INFORMATION SUPPLIED below:
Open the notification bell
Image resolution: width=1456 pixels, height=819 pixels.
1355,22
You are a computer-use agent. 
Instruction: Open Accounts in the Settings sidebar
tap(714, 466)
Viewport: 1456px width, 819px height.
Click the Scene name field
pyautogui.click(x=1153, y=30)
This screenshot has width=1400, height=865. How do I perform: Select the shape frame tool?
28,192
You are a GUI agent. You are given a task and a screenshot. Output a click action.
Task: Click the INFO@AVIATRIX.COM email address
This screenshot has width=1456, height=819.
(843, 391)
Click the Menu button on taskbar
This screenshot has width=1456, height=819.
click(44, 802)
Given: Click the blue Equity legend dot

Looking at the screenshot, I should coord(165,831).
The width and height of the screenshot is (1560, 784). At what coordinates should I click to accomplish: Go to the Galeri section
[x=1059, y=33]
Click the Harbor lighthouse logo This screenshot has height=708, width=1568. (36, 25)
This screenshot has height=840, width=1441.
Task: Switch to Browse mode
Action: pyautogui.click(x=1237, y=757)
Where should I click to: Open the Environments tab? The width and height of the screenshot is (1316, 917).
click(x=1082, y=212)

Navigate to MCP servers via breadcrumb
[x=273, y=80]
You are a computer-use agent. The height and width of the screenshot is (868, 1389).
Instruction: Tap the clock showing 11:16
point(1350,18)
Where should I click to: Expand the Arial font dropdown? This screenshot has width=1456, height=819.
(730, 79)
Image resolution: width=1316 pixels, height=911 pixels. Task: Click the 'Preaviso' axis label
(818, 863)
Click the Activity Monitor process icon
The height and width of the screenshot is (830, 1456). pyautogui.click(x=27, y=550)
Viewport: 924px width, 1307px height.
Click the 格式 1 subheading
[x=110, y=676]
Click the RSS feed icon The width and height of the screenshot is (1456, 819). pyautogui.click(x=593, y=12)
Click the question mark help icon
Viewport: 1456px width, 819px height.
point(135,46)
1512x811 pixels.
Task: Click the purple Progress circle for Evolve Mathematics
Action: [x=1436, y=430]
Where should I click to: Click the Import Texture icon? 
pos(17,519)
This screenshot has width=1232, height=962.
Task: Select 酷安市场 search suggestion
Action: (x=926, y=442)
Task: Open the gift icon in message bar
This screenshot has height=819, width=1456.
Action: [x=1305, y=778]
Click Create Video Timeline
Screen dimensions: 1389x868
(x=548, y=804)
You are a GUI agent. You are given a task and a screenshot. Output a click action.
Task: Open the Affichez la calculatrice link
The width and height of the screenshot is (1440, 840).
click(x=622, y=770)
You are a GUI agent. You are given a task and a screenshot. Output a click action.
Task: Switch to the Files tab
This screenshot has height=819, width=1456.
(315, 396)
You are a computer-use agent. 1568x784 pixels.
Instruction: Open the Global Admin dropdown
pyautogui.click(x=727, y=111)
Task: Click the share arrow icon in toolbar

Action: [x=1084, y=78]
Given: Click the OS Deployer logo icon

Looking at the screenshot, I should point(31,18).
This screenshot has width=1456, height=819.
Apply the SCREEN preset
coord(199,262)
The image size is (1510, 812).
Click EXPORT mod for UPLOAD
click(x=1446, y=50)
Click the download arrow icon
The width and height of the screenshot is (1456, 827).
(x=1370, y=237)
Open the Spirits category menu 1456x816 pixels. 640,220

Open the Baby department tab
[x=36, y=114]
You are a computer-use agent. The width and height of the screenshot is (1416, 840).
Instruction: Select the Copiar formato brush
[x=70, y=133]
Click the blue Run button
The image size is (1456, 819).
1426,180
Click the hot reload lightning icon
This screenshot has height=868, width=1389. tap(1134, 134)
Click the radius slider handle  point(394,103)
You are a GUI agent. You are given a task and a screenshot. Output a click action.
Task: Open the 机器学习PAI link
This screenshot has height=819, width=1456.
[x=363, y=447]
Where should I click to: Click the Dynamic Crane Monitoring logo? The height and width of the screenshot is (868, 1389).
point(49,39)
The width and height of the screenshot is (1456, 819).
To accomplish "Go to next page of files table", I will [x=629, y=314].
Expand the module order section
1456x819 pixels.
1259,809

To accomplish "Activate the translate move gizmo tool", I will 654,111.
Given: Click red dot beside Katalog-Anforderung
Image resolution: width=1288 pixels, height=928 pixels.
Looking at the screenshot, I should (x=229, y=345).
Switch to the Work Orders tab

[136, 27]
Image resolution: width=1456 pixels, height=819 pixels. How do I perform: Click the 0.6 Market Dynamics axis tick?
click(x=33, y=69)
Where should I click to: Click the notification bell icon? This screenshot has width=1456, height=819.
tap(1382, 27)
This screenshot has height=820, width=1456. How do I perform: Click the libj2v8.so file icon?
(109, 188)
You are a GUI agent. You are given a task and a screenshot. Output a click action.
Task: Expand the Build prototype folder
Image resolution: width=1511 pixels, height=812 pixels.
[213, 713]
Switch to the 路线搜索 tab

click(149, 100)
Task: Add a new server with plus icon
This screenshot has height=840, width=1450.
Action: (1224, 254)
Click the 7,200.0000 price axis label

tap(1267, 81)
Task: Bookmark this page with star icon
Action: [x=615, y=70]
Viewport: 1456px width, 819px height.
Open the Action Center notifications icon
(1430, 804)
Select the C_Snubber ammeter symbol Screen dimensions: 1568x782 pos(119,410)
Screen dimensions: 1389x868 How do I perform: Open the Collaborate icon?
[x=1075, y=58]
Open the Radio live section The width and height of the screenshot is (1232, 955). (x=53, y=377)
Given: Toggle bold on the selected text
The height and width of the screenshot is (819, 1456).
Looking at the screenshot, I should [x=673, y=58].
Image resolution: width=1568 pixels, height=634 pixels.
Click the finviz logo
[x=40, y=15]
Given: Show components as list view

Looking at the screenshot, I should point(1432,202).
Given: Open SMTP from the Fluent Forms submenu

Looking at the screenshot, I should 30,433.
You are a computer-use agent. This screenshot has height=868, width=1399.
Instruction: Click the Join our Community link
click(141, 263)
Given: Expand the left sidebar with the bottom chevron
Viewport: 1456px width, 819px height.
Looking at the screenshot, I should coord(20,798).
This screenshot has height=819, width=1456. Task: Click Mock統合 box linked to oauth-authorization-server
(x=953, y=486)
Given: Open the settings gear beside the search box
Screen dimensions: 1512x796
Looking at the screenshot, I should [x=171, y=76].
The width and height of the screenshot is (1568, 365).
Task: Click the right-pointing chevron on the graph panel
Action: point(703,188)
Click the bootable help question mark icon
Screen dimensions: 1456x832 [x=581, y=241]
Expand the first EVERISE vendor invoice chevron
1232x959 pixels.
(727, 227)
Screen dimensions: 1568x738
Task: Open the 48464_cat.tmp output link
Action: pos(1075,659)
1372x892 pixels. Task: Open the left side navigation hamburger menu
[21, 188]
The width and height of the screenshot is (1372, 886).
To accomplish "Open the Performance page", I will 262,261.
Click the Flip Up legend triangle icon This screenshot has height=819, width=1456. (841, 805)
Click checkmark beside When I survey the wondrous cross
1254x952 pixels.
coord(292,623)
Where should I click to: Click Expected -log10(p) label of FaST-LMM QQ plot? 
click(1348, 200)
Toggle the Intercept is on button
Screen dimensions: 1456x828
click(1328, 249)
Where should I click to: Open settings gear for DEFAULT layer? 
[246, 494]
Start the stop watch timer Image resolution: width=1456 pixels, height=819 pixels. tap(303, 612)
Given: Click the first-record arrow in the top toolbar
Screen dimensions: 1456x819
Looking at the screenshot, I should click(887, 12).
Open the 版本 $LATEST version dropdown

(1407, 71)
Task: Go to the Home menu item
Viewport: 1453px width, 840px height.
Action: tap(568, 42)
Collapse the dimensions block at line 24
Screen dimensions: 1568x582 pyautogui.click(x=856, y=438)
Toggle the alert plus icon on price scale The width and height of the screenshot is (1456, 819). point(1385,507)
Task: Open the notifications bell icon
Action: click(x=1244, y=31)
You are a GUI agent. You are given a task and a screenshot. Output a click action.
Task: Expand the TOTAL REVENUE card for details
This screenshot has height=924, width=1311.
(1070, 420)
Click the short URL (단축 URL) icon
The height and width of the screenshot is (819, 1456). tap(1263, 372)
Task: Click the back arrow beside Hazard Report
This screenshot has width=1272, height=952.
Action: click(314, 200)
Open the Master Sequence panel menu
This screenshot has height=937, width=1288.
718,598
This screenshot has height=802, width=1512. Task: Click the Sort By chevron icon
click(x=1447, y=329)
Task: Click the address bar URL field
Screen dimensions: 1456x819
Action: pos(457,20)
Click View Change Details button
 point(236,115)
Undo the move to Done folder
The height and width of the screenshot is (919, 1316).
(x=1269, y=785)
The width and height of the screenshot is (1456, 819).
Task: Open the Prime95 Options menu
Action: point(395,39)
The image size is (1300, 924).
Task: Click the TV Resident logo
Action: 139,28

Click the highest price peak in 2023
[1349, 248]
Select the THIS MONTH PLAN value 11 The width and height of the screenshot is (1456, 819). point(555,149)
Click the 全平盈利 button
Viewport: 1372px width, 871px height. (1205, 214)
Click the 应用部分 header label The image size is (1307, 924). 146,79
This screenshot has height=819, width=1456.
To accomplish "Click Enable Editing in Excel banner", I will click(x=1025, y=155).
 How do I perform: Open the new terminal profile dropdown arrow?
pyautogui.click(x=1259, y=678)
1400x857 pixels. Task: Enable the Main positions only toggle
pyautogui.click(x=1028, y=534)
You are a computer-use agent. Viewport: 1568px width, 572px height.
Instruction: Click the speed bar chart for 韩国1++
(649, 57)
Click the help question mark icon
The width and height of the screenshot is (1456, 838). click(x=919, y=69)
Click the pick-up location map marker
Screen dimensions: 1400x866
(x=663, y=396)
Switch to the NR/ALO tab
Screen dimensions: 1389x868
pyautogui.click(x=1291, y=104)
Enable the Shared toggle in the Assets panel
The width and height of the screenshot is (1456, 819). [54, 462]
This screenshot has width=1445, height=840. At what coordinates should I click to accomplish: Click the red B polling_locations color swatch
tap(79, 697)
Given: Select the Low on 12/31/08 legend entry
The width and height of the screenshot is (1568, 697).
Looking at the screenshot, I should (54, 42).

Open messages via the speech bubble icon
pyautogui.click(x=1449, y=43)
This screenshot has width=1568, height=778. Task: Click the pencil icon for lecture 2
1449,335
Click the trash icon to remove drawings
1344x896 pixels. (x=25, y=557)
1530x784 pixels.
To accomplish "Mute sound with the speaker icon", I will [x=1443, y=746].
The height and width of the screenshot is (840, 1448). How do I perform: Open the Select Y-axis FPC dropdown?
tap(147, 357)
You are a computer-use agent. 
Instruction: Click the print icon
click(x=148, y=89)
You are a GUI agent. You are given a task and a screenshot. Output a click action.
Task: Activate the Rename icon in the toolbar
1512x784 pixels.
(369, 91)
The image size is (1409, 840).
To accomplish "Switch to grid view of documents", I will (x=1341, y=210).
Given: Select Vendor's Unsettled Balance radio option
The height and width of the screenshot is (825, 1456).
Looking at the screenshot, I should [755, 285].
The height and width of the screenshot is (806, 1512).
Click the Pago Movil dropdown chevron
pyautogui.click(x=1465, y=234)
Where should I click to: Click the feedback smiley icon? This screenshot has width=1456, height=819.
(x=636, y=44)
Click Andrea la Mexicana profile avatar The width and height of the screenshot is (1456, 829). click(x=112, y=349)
End of INFORMATION SUPPLIED.
## WHAT IS REQUIRED
Go through the listing above and write out exactly the lines starting with the one holding "Given: Select Vendor's" and running through the one holding "The height and width of the screenshot is (806, 1512).", ends included, and no others.

## EXERCISE SOLUTION
Given: Select Vendor's Unsettled Balance radio option
The height and width of the screenshot is (825, 1456).
Looking at the screenshot, I should [755, 285].
The height and width of the screenshot is (806, 1512).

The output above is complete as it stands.